- Instructions for the task
Give every line of the listing from its first line through the line containing "click(x=241, y=98)" as a JSON list of strings, one string per line, leaving out blank lines.

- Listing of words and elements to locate
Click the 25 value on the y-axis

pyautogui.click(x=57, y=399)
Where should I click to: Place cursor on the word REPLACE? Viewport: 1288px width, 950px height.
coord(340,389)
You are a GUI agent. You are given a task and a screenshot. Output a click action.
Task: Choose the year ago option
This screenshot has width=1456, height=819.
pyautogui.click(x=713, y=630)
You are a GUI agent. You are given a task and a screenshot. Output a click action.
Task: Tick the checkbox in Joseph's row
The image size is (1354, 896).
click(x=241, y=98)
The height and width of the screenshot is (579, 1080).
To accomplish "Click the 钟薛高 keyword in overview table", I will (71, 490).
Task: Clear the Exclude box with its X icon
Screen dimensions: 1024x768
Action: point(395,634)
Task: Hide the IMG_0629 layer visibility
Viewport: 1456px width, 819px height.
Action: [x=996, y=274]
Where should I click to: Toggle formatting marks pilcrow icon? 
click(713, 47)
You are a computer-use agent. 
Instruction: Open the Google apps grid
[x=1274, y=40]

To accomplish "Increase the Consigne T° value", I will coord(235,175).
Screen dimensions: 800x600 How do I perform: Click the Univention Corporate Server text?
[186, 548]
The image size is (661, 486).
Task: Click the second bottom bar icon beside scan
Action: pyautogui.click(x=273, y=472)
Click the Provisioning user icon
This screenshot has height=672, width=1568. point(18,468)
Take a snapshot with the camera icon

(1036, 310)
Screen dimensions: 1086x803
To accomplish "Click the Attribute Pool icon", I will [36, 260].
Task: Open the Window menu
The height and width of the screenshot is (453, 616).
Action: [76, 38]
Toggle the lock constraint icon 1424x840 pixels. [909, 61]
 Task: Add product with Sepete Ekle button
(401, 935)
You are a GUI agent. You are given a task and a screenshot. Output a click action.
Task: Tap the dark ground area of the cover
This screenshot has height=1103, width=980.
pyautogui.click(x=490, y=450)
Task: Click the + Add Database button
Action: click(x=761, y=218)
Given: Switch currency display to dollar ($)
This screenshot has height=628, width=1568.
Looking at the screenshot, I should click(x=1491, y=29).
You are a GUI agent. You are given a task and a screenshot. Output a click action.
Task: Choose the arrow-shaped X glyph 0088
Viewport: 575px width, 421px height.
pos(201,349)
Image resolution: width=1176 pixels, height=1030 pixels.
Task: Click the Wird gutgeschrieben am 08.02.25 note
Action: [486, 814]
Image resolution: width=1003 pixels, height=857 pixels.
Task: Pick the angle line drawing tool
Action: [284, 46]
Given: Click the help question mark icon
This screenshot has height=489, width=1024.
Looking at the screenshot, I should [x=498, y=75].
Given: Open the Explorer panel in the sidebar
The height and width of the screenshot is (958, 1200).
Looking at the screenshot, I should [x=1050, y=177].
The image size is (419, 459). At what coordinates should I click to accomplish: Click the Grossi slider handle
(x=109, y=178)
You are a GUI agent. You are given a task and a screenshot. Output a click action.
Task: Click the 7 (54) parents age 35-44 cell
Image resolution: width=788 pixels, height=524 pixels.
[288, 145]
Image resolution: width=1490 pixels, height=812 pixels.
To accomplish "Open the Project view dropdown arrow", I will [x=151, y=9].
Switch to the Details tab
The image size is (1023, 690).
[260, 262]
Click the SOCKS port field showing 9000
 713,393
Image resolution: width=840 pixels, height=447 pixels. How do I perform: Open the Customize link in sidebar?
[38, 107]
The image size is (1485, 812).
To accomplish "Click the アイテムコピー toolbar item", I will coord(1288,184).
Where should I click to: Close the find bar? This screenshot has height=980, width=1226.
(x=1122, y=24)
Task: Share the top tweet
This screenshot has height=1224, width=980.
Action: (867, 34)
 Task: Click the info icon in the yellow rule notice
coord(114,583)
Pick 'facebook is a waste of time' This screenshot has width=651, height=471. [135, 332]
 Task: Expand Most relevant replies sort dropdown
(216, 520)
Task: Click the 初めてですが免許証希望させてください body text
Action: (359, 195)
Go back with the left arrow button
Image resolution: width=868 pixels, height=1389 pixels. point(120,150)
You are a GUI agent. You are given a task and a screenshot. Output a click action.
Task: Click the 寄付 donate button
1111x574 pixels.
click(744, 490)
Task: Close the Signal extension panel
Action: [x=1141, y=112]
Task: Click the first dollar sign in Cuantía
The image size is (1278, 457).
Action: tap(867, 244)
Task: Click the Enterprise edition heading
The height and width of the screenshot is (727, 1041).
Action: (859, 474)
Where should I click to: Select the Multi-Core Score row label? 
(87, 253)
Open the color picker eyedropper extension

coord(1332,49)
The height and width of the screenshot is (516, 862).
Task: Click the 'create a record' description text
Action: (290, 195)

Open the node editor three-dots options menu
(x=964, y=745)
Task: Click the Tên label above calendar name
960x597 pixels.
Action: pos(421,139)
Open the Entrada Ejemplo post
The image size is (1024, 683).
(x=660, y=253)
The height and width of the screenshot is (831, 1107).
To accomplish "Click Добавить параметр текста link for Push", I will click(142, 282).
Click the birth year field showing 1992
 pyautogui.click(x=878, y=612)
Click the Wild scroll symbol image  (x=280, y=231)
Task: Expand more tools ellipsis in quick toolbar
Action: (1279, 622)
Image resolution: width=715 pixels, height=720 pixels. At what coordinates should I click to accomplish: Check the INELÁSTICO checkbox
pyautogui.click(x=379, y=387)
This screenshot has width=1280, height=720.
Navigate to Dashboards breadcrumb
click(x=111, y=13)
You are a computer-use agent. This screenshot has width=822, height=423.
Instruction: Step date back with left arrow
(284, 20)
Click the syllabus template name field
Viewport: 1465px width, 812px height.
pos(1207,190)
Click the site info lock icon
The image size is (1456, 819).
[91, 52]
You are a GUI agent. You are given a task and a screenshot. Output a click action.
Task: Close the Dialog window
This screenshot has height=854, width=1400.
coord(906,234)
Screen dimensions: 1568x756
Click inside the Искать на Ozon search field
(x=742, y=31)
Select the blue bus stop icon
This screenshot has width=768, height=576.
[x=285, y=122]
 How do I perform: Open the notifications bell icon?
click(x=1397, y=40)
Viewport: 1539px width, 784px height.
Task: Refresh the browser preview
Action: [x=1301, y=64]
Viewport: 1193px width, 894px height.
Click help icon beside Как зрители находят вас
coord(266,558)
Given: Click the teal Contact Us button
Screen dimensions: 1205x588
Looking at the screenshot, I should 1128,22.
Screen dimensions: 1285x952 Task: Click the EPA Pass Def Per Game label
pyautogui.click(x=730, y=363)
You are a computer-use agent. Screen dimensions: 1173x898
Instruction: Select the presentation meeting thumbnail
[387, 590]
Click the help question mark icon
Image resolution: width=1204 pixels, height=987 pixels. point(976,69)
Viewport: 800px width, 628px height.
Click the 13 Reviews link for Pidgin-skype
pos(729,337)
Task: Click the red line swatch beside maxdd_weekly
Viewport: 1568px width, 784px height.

- Correct response
[
  "Click the 25 value on the y-axis",
  "pyautogui.click(x=57, y=399)",
  "Where should I click to: Place cursor on the word REPLACE? Viewport: 1288px width, 950px height.",
  "coord(340,389)",
  "You are a GUI agent. You are given a task and a screenshot. Output a click action.",
  "Task: Choose the year ago option",
  "This screenshot has width=1456, height=819.",
  "pyautogui.click(x=713, y=630)",
  "You are a GUI agent. You are given a task and a screenshot. Output a click action.",
  "Task: Tick the checkbox in Joseph's row",
  "The image size is (1354, 896).",
  "click(x=241, y=98)"
]